1. Daechang Forging’s H1 2025 Earnings Disappointment: What Happened?

Daechang Forging’s consolidated revenue for the first half of 2025 reached 172.3 billion KRW, a 46.5% decrease compared to the same period last year. Operating profit and net income also declined by 33.5% and 61.4%, respectively, indicating an overall earnings slump. The downturn in the construction market, coupled with prolonged high interest rates and the resulting stagnation in the construction equipment market, are identified as the primary causes.

2. Analyzing the Reasons Behind the Earnings Decline: Why?

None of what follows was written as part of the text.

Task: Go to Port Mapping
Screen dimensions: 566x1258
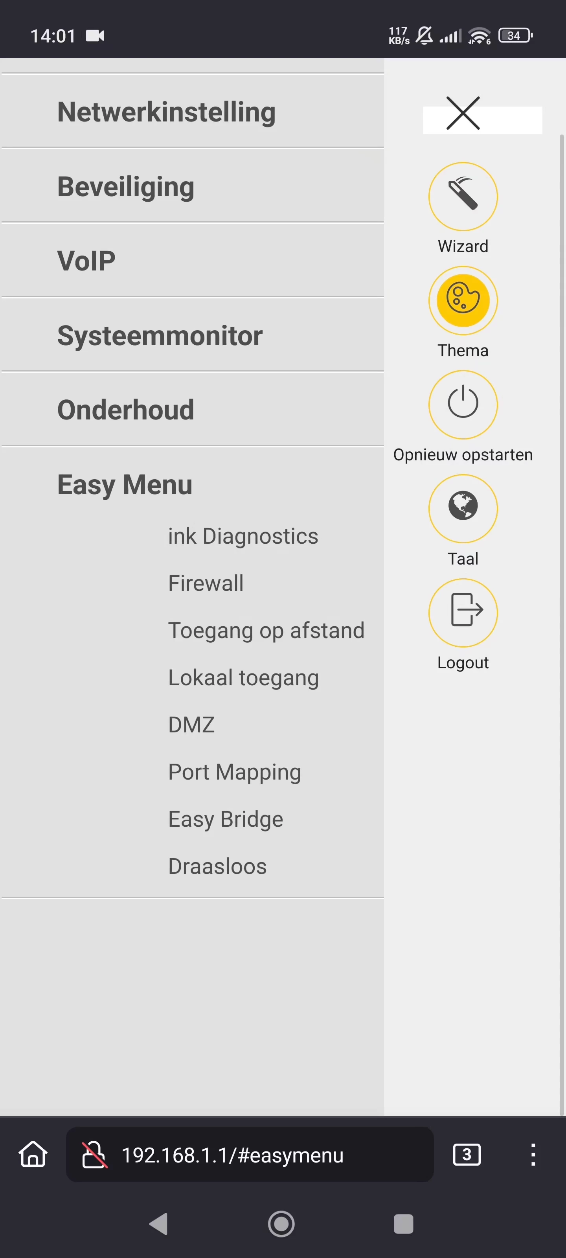Action: tap(234, 772)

  • Construction market downturn and prolonged global high interest rates
  • Decreased demand due to stagnation in the construction equipment market
  • Continued fixed cost burden despite declining sales

3. So, What’s the Future of Daechang Forging?

In the short term, if the construction market recovery is delayed, it will be challenging to improve earnings. However, based on its stable financial structure, Daechang Forging is investing in new businesses (solar power generation and electricity sales) to secure future growth engines. These efforts are expected to positively impact corporate value in the long term.

4. Action Plan for Investors

  • Short-term investors: Carefully monitor signals of recovery in the construction market to determine investment timing.
  • Long-term investors: Analyze the growth potential of new businesses and strategies to strengthen the competitiveness of existing businesses to assess long-term investment value.